| Okunacak metin |
=====

Dün Mustafa Kemal'in 'Milletin bağrından temiz bir nesil yetişiyor. Bu eseri (Türkiye Cumhuriyetini) ona bırakacağım ve gözüm arkamda kalmayacak' dediği gençlik bugün beni çok şaşırtıyor. Bayramı elinden alınan/alınmak istenen gençliğin tüm bu yaşananlar karşısında böylesine sessiz, umursuz ve ruhsuz duruşunu şaşırtıcı bulduğum kadar gelecek adına da endişe duyuyorum. Oysa Mustafa Kemal; 'Bütün ümidim gençliktedir!' diyerek onlara büyük bir sorumluluk yüklemiş ve onlara duyduğu güveni açıkça ifade etmişti.
Güncel olayları takip etmeyen, sorumsuz, bilime ilgisiz ve hatta artık sınıf geçmek gibi bir kaygısı ve tasası da olmayan gençliğin büyük çoğunluğu maalesef okuma ve araştırma gereksinimi duymuyor. İlgili, alakalı, bilinçli ve sorumlu gençlik bir kenara dursun Türkiye'de yaşayıp da Türkiye'de yaşananlardan bihaber gençlerin sayısı her geçen gün hızla artıyor. Üzülerek yazıyorum ki bir zamanların 'Ey Türk Gençliği!' ne yazık ki 'Vah Türk Gençliği!' halini almaya başladı. İnşallah yanılıyorumdur. Ve inanın yanılmış olmayı çok istiyorum.

=====

| Verilen bilgiler |
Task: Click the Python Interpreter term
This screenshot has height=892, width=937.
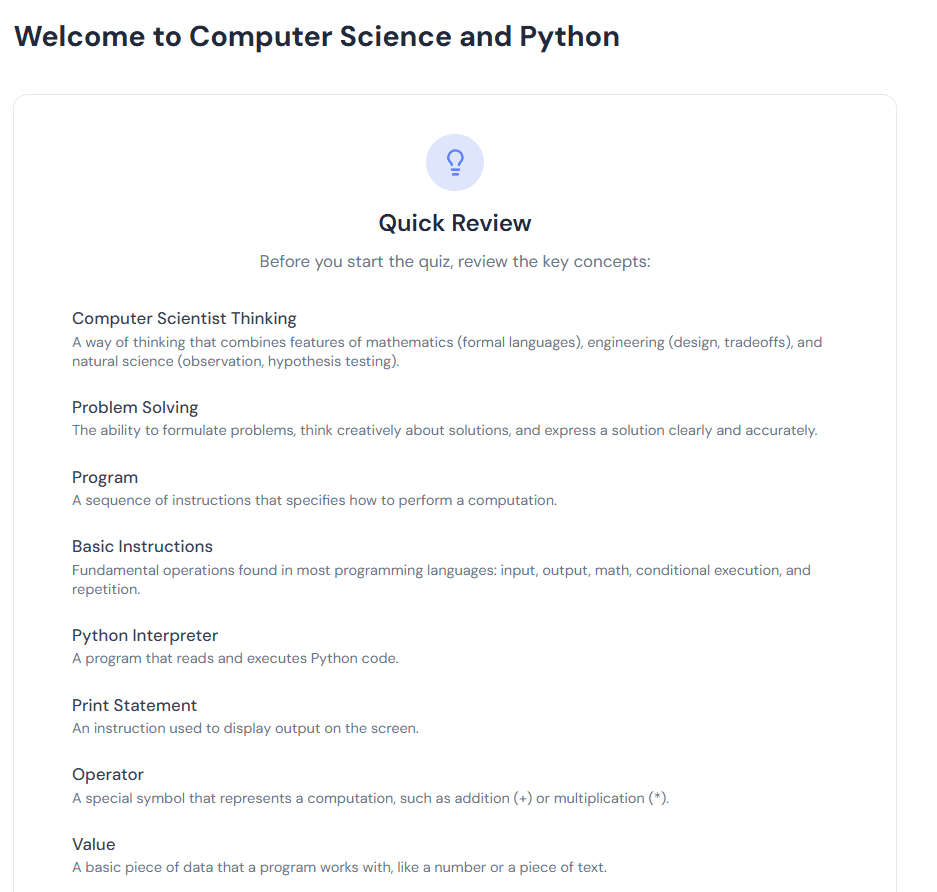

=====

| İstenenler |
**1)** Gençlik hakkındaki metne göre Mustafa Kemal bütün ümidinin nerede olduğunu söylemiştir?
**2)** Gençlik hakkındaki metnin yazarı gelecek adına neden endişe duyduğunu nasıl açıklıyor? Bir ila üç cümleyle anlatın.
**3)** Gençlik hakkındaki metni son cümlesinden sonra devam ettirerek yazın.

| Görevlerin yanıtları |
**1)** Bütün ümidinin gençlikte olduğunu söylemiştir.

**2)** Yazar, bayramı elinden alınan ya da alınmak istenen gençliğin yaşananlar karşısında sessiz, umursuz ve ruhsuz durduğunu söylüyor. Bu duruşu hem şaşırtıcı buluyor hem de gelecek adına endişe verici görüyor.

**3)**
Fakat her iki ihtimalde de ümitliyim. Ve asla ümidimi yitirmeyeceğim. Namık Kemal tamamını okumanızı tavsiye edebileceğim Hürriyet Kasidesi'nde 'Kaza her feyzini her lütfunu bir vakt için saklar. Fütûr etme sakın milletteki za'f u betaetten' (Kader, her feyzini, her lütfunu bir zaman için saklar; milletteki gevşeklikten, zayıflıktan sakın korkma!) der.
Yine benim çok etkilendiğim 'Vatan yahut Silistre' adlıeserini hatırlayanlar bilir. Silistre Kalesi'ne yardıma giden gönüllülerden İslam Bey, 'Yaşasın vatan!' diyerek çok sevdiği Zekiye'nin yanından ayrılır. İslam Bey, Zekiye'nin yanından çıktıktan sonra, dışarıda kendisini bekleyen gönüllülerin yanına gelir ve 'Beni seven peşimden gelsin!' diyerek yola düşer. Zekiye'de erkek kılığına girerek İslam Bey'in ardından gider. Gönüllüler Silistre Kalesi'ne varır. Zekiye de içlerindedir. Miralay Sıtkı Bey, ölüm ve kalım günlerinin sayılı olduğunu, isteyenin gidebileceğini söyleyince, gönüllülerden birisi 'Madem gidecektik de buraya neden geldik?' diyerek bütün arkadaşları adına kararlılıklarını vurgular. Çatışma bütün şiddetiyle başlar. İslam Bey yaralanmıştır. İslam Bey o yaralı haliyle bile büyük bir kahramanlık ve fedakarlık örneği göstererek düşmana büyük kayıplar verdirir.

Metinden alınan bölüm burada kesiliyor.